Row over NHS performance continues
- Published
The Conservatives are trying to "re-write" history about the performance of hospitals during Labour's years in power, an ex-health secretary has said.
The two parties have blamed each other for failings at 11 NHS hospital trusts with high death rates that have been placed under special measures.
Alan Johnson told the BBC that a "political operation" was going on to discredit Labour's record on the NHS.
Tory Stephen Dorrell urged all sides to tone down their "political rhetoric".

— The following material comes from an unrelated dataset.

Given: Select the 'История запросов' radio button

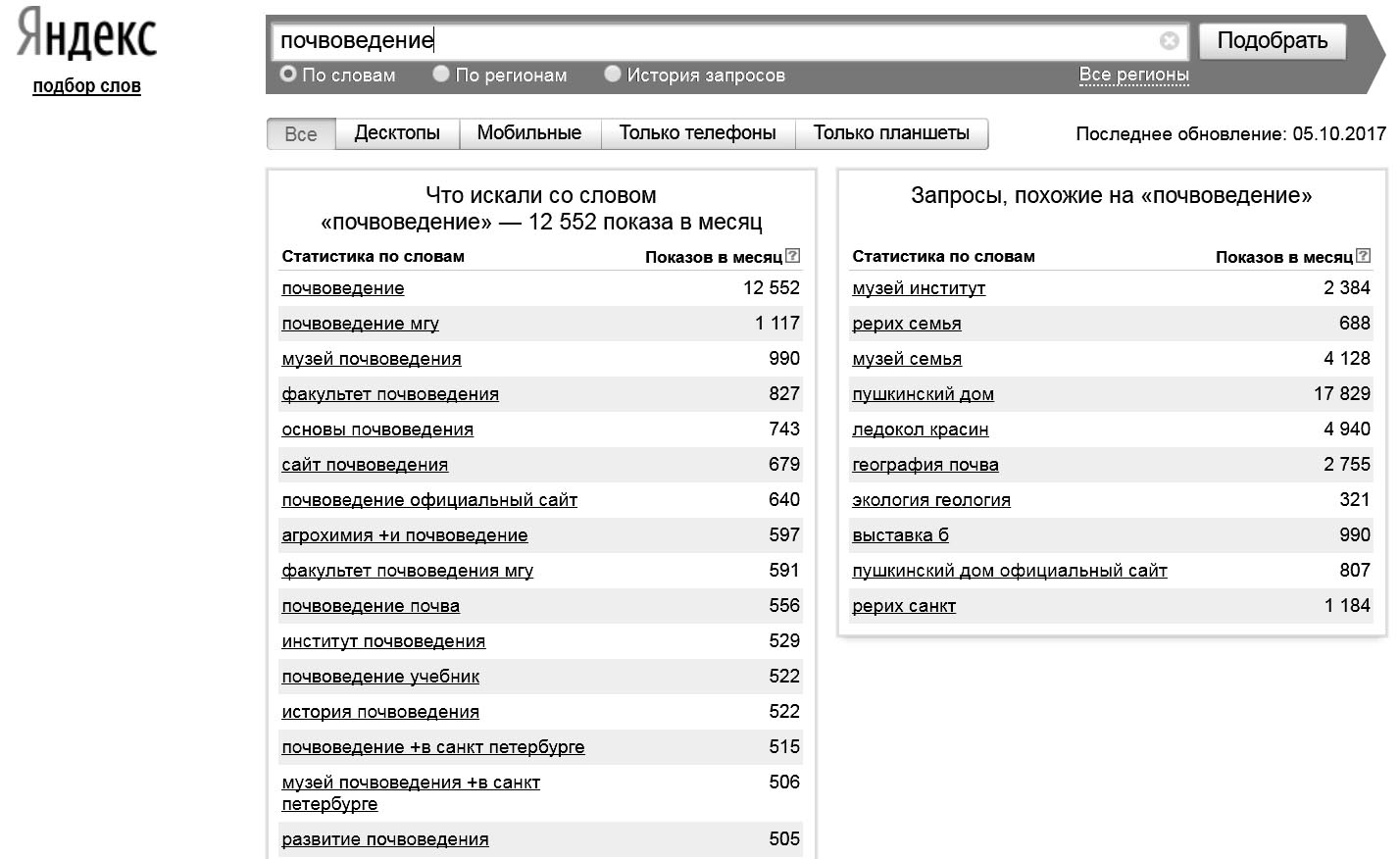Looking at the screenshot, I should pos(613,74).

There were heated exchanges in the Commons on Tuesday as Health Secretary Jeremy Hunt listed what he said were a catalogue of problems at the trusts concerned and said external teams would be sent in to work with managers to improve performance.
'Script re-write'
The action, recommended in an official review by NHS medical director Sir Bruce Keogh, comes after a leading health research group said its warnings about care shortcomings had been ignored for a decade.
The BBC's political editor Nick Robinson said Mr Hunt was seeking to portray himself as a champion of patients against failings in the NHS - the first time he could remember a health secretary taking such a position.
The Conservatives, he added, wanted to "re-write the script" on the NHS and move the debate on from the government's much-criticised re-organisation of the health service on to the performance of individual hospitals amid claims institutional failings had been ignored in the past.
All parties, he said, were having to grapple with how to manage the NHS at a time when unprecedented efficiency savings were being sought and amid warnings about a £30bn funding gap in the future.
Mr Johnson, who was health secretary between 2007 and 2009, said the Conservatives' arguments had changed since the publication earlier this year of the Francis report into the 2008 Stafford Hospital care scandal - which attributed no blame to politicians.
'Focus on outcomes'
"There is a political operation going on here," he told BBC Radio 4's Today programme.
"Contrary to what happened over Stafford, when the prime minister presented the Francis report in a very statesmanlike and fair way.
"Something has happened between Francis and Keogh that is almost trying to re-write the Francis report."
Mr Dorrell, himself a former health secretary in the 1990s and now chair of the Commons Health Committee, said the political row was "completely divorced" from the wishes of patients who simply wanted politicians to focus on improving the level of care.
"Maybe politicians should apply their own rhetoric and focus on outcomes and efficiencies and allow the electorate to draw the conclusions rather than seeking to have an argument," he told Today.
Mr Dorrell said there should be a "shared agenda" across the political spectrum based on an acceptance the NHS must be much "more open about the clinical outcomes it achieves than at any time in its history".
The Keogh review - covering 2010-11 and 2011-12 - found problems including poor maintenance of operating theatres. backlogs in complaints, low levels of clinical cover and overworked staff.
Labour says these issues have been aggravated by government cuts.